Belliydi uykusuzluğu ve bir o kadar da gerçekçiydi yüzündeki derin çizgiler. Oturdu yanı başıma bir sigara uzattı. Başımı istemiyorum dercesine iki yana salladım. Sustum. Ben susarken o sanki dalgaya kulaç atıyordu. Telaşlı bir şekilde arka arkaya sormaya başladı.

 

Konuşuyor konuşuyor ve tekrar konuşuyordu. Artık dayanamayıp ona sadece şöyle diyebildim: İnsanın alın yazısını sadece alın teri değiştirebilir. Sen yalnızca çalış ve üret. Bak o zaman kaderin nasıl değişecek. Bu sefer o sustu. Ben anlatmaya başladım.

 

…….

 

Kader uzun bir yolculuktur. Senin yaşamındır. Kaderimize yazılanı yaşamak gibi bir inancımız var, bazen bütün çabalarımıza rağmen bunu değiştirmeye çalışır hatta bazen de başarırız. Sonucunda üzülüp üzülmeyeceğimiz çok belli olmasa da bu riski almaya değer diye düşündüğümüz de olur. Oysa alnımıza yazılan kader belki yaradanın bizler için en uygun gördüğü şeydir.
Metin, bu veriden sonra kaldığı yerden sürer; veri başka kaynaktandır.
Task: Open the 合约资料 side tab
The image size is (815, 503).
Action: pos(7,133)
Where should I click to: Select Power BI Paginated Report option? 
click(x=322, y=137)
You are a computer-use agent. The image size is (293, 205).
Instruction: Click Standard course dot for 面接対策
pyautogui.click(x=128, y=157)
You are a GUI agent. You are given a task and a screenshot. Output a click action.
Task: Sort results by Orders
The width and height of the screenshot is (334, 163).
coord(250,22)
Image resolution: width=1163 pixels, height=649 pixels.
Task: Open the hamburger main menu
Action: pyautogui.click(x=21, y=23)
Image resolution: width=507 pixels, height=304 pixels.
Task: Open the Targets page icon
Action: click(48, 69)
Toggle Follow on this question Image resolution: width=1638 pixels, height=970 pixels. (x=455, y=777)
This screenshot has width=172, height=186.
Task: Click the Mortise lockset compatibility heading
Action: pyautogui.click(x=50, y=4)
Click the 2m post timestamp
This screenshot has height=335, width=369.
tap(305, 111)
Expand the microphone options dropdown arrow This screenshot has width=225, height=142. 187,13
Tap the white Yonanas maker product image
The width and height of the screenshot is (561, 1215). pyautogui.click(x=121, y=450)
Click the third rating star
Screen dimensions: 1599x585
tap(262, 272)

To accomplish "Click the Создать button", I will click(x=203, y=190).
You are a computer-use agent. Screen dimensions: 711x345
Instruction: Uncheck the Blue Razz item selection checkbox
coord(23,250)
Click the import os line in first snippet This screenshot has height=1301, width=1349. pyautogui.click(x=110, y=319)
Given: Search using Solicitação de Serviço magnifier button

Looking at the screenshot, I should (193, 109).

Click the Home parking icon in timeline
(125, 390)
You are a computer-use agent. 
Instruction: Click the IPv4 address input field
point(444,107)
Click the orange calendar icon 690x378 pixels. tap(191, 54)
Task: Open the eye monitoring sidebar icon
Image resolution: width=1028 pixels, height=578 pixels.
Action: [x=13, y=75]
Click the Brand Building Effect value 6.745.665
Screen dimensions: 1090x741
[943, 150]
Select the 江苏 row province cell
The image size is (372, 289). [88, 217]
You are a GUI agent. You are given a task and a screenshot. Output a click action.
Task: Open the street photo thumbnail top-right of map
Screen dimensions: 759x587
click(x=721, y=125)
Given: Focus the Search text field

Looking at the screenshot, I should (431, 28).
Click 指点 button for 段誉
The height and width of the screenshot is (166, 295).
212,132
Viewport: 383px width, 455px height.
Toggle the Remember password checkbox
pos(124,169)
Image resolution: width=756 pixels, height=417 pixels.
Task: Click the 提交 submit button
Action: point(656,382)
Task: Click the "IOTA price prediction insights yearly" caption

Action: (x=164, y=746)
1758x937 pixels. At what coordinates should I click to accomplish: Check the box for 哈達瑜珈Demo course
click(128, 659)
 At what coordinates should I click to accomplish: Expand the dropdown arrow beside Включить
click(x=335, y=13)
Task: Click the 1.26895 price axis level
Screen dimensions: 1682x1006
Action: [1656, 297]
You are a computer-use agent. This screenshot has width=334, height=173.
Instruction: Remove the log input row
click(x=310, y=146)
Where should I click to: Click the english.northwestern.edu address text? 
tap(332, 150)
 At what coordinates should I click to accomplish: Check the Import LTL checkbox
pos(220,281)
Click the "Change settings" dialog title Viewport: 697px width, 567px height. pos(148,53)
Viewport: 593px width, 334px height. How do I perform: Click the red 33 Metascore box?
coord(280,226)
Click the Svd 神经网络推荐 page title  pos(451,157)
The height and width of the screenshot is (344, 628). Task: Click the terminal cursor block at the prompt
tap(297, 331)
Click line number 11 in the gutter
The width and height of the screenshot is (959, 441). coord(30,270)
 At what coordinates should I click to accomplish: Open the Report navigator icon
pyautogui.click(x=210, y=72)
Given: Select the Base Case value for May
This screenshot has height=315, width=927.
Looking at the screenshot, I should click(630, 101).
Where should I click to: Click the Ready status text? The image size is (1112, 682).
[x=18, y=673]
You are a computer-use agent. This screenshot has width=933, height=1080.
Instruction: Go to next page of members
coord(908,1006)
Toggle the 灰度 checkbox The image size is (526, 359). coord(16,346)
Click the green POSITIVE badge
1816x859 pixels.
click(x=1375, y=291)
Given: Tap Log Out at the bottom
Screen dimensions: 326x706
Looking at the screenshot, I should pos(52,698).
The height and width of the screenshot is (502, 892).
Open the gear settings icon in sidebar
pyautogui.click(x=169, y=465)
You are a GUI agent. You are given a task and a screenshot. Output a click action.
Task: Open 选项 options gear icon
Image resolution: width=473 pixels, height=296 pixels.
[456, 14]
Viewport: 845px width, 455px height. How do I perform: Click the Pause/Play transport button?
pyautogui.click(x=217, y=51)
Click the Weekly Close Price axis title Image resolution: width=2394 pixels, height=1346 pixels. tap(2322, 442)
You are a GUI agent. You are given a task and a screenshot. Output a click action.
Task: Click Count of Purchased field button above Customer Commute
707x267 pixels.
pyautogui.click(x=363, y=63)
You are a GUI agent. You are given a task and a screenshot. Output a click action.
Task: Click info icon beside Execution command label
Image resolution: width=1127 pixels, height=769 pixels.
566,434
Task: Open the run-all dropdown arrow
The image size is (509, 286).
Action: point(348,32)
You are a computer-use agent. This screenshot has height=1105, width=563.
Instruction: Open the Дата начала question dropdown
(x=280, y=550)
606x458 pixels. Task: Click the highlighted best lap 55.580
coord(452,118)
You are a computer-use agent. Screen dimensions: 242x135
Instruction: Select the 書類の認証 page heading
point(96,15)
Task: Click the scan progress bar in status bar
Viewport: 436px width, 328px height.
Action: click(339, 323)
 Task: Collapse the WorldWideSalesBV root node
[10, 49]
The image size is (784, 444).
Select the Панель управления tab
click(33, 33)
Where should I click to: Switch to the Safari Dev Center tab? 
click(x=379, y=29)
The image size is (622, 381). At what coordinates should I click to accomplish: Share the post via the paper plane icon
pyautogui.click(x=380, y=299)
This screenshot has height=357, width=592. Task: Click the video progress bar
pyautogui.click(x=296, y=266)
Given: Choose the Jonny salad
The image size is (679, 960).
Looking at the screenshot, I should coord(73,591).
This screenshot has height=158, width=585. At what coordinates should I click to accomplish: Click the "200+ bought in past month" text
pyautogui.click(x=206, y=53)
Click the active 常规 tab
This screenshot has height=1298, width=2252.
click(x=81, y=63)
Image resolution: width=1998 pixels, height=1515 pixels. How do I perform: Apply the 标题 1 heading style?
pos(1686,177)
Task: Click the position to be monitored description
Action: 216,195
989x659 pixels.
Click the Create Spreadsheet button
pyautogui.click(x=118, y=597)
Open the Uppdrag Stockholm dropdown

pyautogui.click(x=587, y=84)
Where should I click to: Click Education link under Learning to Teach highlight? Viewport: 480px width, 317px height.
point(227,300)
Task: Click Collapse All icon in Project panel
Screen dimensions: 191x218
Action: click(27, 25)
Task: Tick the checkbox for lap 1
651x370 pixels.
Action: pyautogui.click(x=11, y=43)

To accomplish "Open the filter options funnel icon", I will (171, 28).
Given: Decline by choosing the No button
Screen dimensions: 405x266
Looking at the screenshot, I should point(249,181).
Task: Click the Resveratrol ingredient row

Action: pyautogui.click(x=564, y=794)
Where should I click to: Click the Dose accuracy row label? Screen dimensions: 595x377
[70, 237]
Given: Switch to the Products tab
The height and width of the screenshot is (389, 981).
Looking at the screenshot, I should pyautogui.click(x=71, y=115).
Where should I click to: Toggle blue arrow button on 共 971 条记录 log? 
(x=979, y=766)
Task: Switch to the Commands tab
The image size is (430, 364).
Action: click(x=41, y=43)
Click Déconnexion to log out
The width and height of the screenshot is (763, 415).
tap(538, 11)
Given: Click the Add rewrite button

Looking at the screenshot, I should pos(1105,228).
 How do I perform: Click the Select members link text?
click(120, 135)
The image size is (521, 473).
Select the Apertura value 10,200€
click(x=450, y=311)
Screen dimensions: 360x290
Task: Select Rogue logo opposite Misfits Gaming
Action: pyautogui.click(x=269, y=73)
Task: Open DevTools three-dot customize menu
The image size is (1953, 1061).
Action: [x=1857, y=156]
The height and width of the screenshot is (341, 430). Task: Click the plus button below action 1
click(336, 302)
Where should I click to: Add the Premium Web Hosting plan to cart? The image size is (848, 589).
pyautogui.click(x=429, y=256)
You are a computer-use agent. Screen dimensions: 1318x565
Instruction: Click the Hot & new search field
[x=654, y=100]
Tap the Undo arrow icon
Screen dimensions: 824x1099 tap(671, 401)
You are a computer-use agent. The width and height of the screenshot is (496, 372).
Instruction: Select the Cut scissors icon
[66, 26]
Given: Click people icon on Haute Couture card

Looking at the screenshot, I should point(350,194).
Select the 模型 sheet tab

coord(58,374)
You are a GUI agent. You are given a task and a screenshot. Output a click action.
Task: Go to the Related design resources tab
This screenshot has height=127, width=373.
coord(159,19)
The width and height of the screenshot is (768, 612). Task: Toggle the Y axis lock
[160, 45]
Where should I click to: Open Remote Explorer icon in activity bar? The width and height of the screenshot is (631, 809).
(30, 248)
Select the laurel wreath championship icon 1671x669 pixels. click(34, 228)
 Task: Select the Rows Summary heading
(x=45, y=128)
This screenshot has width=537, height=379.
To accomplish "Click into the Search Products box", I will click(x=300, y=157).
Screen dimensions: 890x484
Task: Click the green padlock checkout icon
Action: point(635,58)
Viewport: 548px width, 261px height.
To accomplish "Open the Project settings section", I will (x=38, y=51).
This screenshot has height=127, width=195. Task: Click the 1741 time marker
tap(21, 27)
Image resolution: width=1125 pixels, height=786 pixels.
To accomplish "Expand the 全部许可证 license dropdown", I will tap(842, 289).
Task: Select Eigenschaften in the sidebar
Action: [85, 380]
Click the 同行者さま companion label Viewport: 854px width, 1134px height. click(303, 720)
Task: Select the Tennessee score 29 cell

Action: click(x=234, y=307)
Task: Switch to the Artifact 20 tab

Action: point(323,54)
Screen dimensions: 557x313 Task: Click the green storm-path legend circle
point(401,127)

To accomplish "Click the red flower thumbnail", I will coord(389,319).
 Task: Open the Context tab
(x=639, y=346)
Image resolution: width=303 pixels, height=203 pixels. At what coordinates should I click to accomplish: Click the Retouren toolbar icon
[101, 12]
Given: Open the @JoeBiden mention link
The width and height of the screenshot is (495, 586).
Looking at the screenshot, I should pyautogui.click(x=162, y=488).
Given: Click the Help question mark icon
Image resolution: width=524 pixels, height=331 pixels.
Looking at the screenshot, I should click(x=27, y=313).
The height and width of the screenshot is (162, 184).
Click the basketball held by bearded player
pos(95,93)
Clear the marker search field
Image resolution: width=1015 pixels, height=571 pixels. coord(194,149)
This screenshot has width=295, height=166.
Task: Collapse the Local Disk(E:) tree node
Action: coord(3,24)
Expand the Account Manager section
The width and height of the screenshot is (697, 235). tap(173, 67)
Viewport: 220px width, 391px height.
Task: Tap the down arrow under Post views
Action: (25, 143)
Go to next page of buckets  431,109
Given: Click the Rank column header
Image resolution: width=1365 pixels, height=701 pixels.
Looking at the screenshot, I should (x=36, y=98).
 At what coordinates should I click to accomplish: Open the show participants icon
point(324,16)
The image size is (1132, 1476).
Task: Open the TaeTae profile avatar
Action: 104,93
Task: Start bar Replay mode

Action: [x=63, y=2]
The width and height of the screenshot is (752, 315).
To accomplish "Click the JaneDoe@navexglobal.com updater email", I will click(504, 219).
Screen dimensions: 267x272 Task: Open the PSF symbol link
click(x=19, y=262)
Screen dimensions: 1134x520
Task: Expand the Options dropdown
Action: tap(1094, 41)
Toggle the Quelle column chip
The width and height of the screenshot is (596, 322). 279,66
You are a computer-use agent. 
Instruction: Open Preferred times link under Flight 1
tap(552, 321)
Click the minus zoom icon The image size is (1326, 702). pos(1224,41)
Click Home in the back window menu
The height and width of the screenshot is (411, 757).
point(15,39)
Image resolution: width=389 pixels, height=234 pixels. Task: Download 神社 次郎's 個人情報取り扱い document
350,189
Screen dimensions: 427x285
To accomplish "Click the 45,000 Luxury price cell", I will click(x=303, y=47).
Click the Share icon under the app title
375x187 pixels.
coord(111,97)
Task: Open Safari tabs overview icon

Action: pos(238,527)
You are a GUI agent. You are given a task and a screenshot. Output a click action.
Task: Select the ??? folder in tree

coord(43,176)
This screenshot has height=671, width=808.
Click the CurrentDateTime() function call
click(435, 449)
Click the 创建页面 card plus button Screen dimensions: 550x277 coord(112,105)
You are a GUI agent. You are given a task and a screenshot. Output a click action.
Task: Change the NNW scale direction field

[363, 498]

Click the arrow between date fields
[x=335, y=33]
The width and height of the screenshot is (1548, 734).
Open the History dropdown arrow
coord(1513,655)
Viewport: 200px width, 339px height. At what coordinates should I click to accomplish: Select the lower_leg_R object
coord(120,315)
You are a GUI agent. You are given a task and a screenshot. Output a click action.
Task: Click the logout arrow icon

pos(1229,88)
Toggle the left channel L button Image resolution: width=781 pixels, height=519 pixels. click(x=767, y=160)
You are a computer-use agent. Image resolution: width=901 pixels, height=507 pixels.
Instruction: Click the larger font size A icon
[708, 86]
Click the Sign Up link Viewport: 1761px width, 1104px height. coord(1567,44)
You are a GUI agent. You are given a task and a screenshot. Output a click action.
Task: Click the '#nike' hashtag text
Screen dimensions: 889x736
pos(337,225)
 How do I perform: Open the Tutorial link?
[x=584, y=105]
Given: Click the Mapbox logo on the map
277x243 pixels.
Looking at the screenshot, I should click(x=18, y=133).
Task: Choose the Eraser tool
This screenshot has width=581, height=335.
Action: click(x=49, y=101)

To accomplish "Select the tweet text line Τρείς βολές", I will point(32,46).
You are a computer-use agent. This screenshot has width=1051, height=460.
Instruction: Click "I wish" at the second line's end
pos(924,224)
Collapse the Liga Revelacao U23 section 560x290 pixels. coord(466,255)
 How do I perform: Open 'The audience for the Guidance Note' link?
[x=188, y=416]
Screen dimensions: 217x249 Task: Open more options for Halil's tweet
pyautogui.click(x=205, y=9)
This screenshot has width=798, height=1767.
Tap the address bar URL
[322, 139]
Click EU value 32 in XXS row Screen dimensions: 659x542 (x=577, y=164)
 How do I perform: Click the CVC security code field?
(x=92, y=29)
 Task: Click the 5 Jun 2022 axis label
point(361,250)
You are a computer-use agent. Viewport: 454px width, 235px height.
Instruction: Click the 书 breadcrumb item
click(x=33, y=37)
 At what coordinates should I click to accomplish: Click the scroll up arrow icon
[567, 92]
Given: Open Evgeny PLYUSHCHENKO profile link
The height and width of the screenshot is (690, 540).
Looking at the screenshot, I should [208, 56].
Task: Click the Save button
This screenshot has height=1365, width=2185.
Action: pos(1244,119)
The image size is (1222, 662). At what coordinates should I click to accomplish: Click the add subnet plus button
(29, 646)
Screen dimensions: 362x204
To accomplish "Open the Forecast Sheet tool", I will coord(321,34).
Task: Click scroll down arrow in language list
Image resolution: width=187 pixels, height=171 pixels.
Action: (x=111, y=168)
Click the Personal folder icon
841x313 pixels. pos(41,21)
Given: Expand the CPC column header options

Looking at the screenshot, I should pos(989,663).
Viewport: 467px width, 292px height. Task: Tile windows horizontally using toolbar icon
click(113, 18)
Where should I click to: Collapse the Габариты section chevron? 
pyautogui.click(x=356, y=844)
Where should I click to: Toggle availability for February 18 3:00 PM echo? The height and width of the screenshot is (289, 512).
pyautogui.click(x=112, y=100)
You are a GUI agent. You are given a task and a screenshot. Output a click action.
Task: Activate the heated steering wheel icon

Geleceği görüp yöneteceğimize göre çoğunlukla ona baş eğeriz.

 

Anne -babamızı, milletimizi ya da çocuklarımızı seçemeyiz, bu bizler için kaderdir ama senin karakterin, zenginliğin ya da fakirliğin kader değildir. İyi bir insan olman, hatır gönül yapman, toplumda sevilmen, bu dünya için güzel şeyler düşünüp üretmen, bir şeyler ortaya çıkarman hele hele hiç kader değildir, Yaşadığın kadere ne kadar inanıp onu sevebiliyorsun?

 

Kaderi sevmek hayatı sevmektir, sen eğer birinin alnına yazılmışsan seni ondan kim ayırabilir, sen en iyisi mi senin için yazılan kaderin tadını çıkar. Kaderimiz bizim sınavımızdır. Bu sınavın kolay ya da zor olduğunu bilmeden belki başka güzel kaderlere iç geçirir onlara gıpta edersin. Ama emin ol ki senin kaderin sadece senin için yazılmıştır ve en güzel olanıdır.

 

…….

 

Tekrar bir sigara daha yaktı. Susma sırası ondaydı, kendi kaderini gözden geçiriyor, başkalarının sınav kağıdına kendi adını yazmak istiyordu. Duramadı tekrar sordu: Onlar dedi çok zengin, onlar çok mutlu, onların her şeyi var peki ya benim?

Bu sefer ben  dayanamadım ve ona şu hikayeyi anlattım:

 

Deniz kıyısında bir ihtiyar taşçı kayayı yontmaktadır.

Güneş onu yakıp kavurur.

 

O da Tanrı'ya yakarır ...Keşke güneş olsaydım diye.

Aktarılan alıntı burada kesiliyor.